Fire at Catamount golf course to delay opening of practice facility; fire marshal determines cause of blaze |

Fire at Catamount golf course to delay opening of practice facility; fire marshal determines cause of blaze

Steamboat Springs Fire Rescue firefighters cut into the side of a golf cart barn at the Catamount Ranch & Club, where flames erupted and caused damage to the structure as well as several golf carts May 10. The spontaneous combustion of rags soaked with stain caused the fire, according to Steamboat Fire Marshal Doug Shaffer. Damages will likely postpone the opening of the golf course’s practice facility.
Courtesy photo/Steamboat Springs Fire Rescue

STEAMBOAT SPRINGS — A fire inside a golf cart barn at the Catamount Ranch & Club last Friday will likely postpone the opening of the golf course’s practice facility, which was scheduled to open May 24 along with the rest of the course.

Doug Shaffer, a fire marshal with Steamboat Springs Fire Rescue, concluded improper storage of stain-soaked rags sparked the fire, which caused significant damage to the fleet of golf carts as well as to all of the practice facility equipment.

Firefighters were called to a report of a structure fire at the Catamount golf course just after 1 a.m. May 10. They found flames inside a corner of the golf cart barn, which had spread to wood trusses in the attic.

Crews from Steamboat and the West Routt Fire Protection District attacked the fire from the interior and exterior of the barn, cutting into the walls and ceiling to douse flames in the attic.

“The guys did a really good job of being able to stop the fire and preventing it from burning the rest of the building down,” Shaffer said. 

The incident highlights the importance of properly storing and disposing of rags soaked in flammable, organic materials like paint and wood stain, which can spontaneously combust in the right conditions. 

“It’s been awhile since we had a fire like this,” Shaffer said. 

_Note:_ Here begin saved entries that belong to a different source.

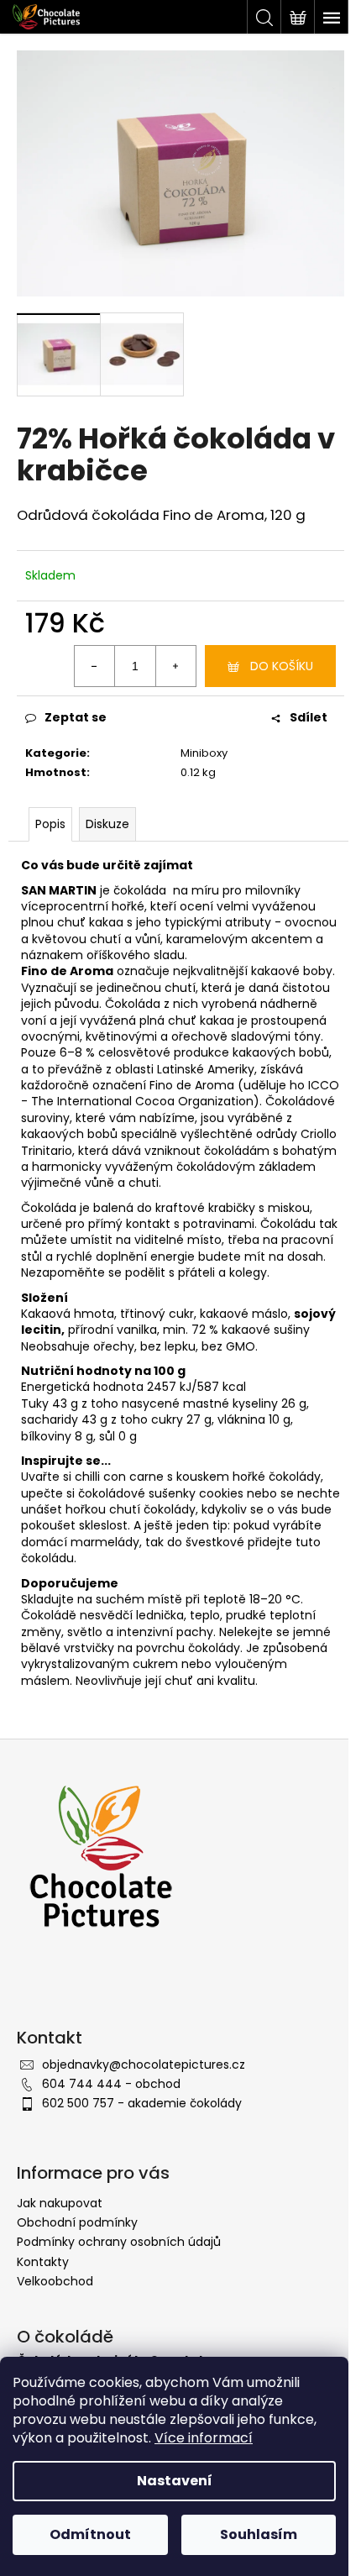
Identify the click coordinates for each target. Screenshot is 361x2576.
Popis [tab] (50, 824)
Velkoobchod (55, 2281)
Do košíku (281, 666)
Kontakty (43, 2261)
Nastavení (174, 2480)
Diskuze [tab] (107, 824)
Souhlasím (258, 2534)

How to dispose of paint and stain rags
  • Do not pile or ball rags soaked with oil paint into a tight mass or toss them in the regular trash while they’re still wet.
  • Allow the rags to dry thoroughly before disposal. Spread the rags outdoors, on the ground or on a metal rack until completely dry and somewhat hard. Two full days is usually enough time, but it might take longer.
  • Once the rags are completely dry, they should be safe for disposal. Put them in the trash on collection day. This method allows the oil to fully cure without overheating.
  • If paint rags catch fire outside, extinguish the fire by dousing with water or covering with sand or dirt. Don’t disturb them until you’re sure the fire is out.
  • If paint rags catch fire indoors, call the fire department, get everyone outside, then — and only then — try to put the fire out with an extinguisher. If you cannot put out the fire, get out of the house and wait for the fire department.
  • Don’t try to put out the fire with an extinguisher unless you know how to operate it.

In this case, the rags were left in an open plastic bucket inside the barn. As Shaffer explained, the stain broke down the cotton in the rags, creating heat. Flames can even erupt when kitchen rags accumulate too much vegetable oil.

This process does not occur with synthetic materials, such as petroleum-based products.

Shaffer notices more of these fires during construction season in the summer months, when workers unfamiliar with these materials leave dirty rags in unsafe containers.

“It’s especially dangerous in our climate,” Shaffer said, referring to those summer months when the air gets warmer and drier.

People can take some simple steps to prevent this type of fire. Those include keeping any rags with flammable material in non-flammable places.

“The best thing to do is to put them in a bucket of water, and that will keep this heating from happening,” Shaffer said. 

People also may store the rags inside a metal container with a tight fastening lid to prevent air from getting in or allow them to completely dry out on a metal rack before throwing them away.

Brad Price, general manager at the Catamount golf course, expects the practice facility to open a few days after the rest of the course. Though the fire damaged the fleet of golf carts, the business has arranged to rent a back-up supply of carts throughout the summer.

Price said all other operations should open as scheduled Friday, May 24.

“It was a setback, but we’re going to make it happen,” Price said.